There are no solutions.

#### Explanation:

Use the logarithm rules to simplify either side:

• Left hand side: $\log a + \log b = \log \left(a b\right)$
• Right hand side: $b \log a = \log \left({a}^{b}\right)$

This gives

$\log \left[\left(x - 1\right) \left(x + 1\right)\right] = \log \left[{\left(x + 2\right)}^{2}\right]$

This can be simplified using the following rule:

• If $\log a = \log b$, then $a = b$

Giving us:

$\left(x - 1\right) \left(x + 1\right) = {\left(x + 2\right)}^{2}$

Distribute both of these.

${x}^{2} - 1 = {x}^{2} + 4 x + 4$

Solve. The ${x}^{2}$ terms will cancel, so there will only be one solution.

$4 x = - 5$

$x = - \frac{5}{4}$

However, this solution is invalid.
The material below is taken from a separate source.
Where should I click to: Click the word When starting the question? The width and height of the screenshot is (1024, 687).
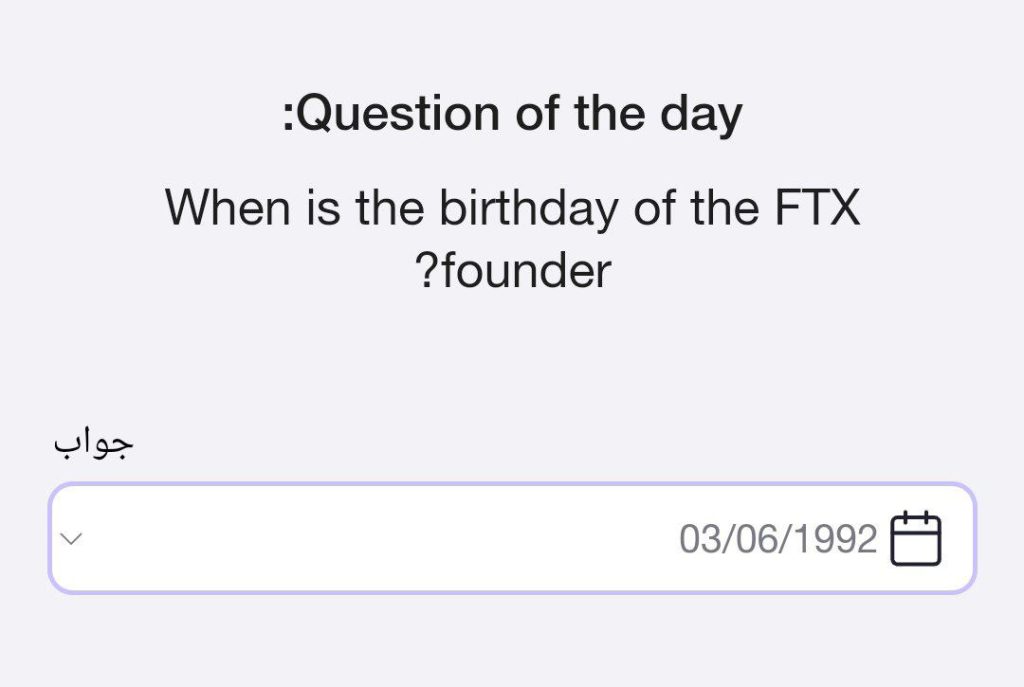point(228,208)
Imagine if $x$ actually were $- \frac{5}{4}$. Plug it into the original equation. The terms $\log \left(x - 1\right)$ and $\log \left(x + 1\right)$ would be $\log \left(- \frac{9}{4}\right)$ and $\log \left(- \frac{1}{4}\right)$, and the logarithm function $\log a$ is only defined when $a > 0$.